FROM
CUBA
Underground sale of DVD players thrives
HAVANA, March 3 (Leonel Pérez Belette
/ www.cubanet.org) - DVD players are the
latest hot item in Cuba's underground economy.
The players, typically brought into the
island by Cubans returning from work assignment
in Venezuela, sell for between 340 and 600
dollars. Ironically, they are offered for
sale by private parties right outside the
government-operated "dollar stores,"
shops in which merchandise ranging from
food to household electronic equipment is
available but only in hard currencies. The
government runs these stores as a source
of foreign exchange.
One woman offering a player for sale outside
the dollar store at 70 Street in the tony
Miramar district of Havana said the equipment
belonged to a physician who needed the extra
income. She explained the median salary
for a physician in Cuba is a little over
20 dollars a month.
The lucrative trade in players benefits
physicians, musicians, and others who are
sent to Venezuela as part of a cooperative
agreement between the governments of Hugo
Chávez and Fidel Castro.

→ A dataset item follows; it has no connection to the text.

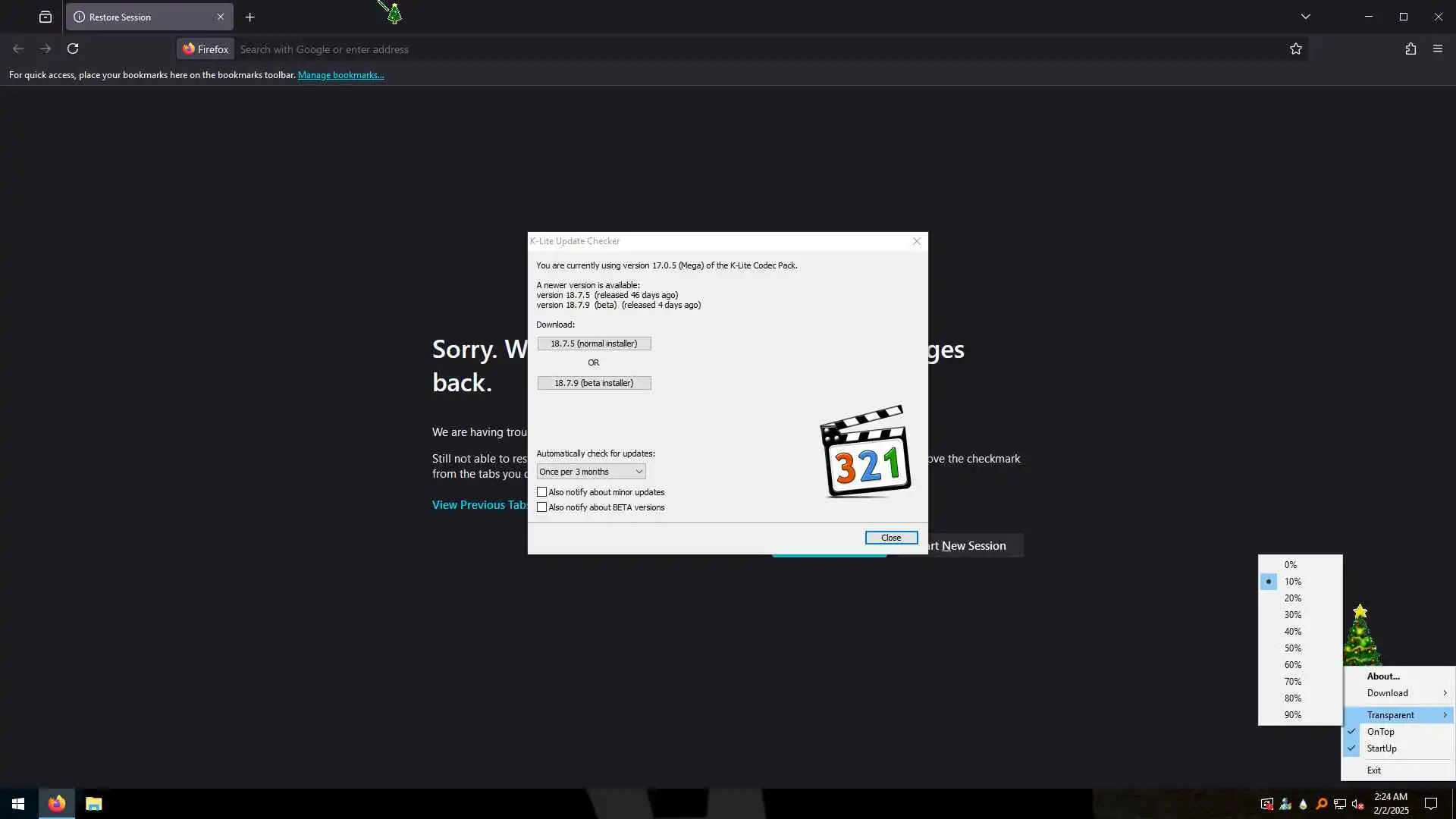Download the 18.7.5 normal installer

click(594, 344)
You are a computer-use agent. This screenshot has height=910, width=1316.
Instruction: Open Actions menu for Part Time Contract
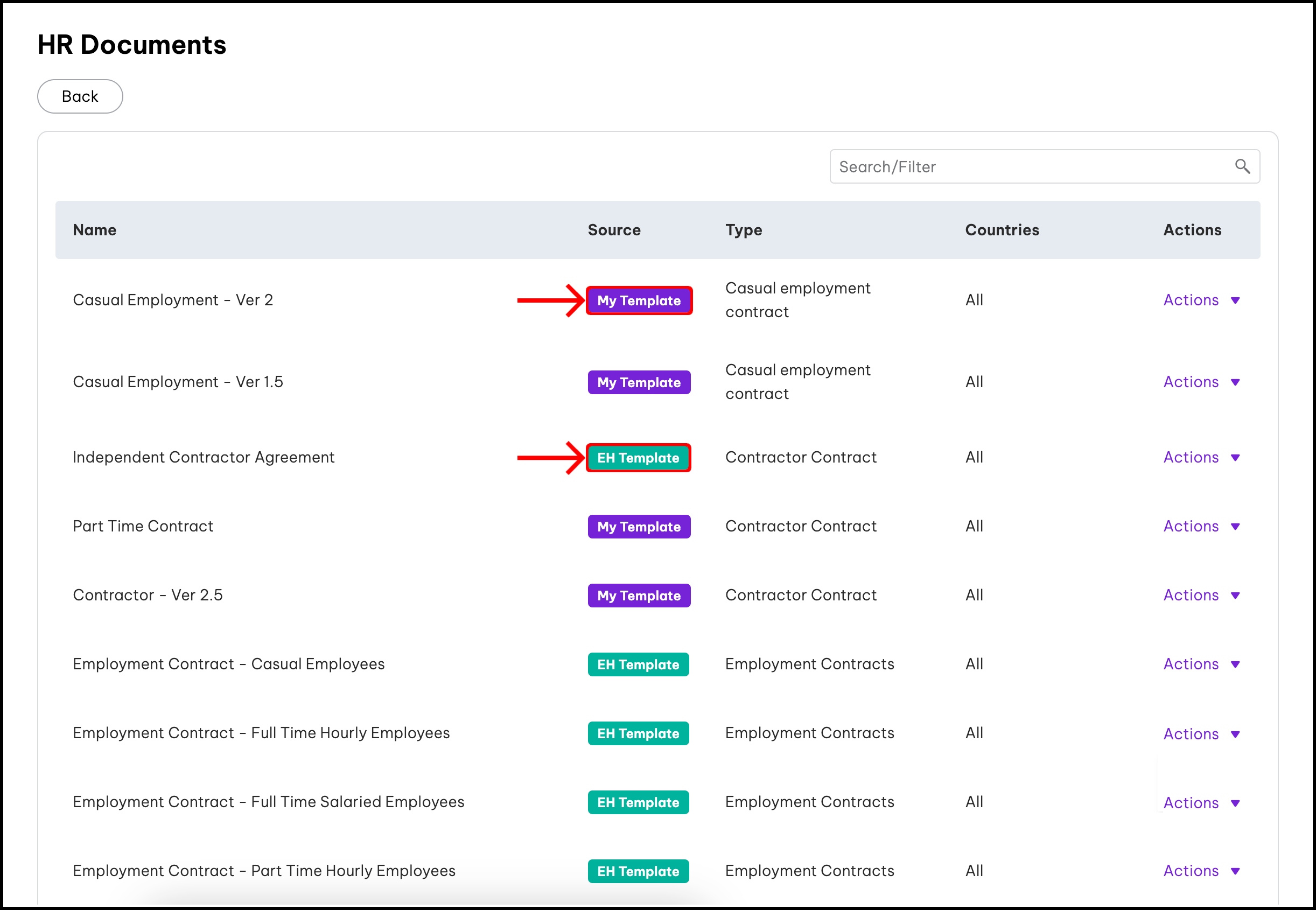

There are
reportedly thousands of Cubans assigned
to various duties in Venezuela.
Many Cubans resent what they call outrageous
prices for the machines, which they say
are only made possible by the fact that
DVD players are not available for sale otherwise.
The government has never explained the reason
why DVD and other video equipment is not
sold, and critics attribute the measure
to the scarcity of energy or simply to censorship.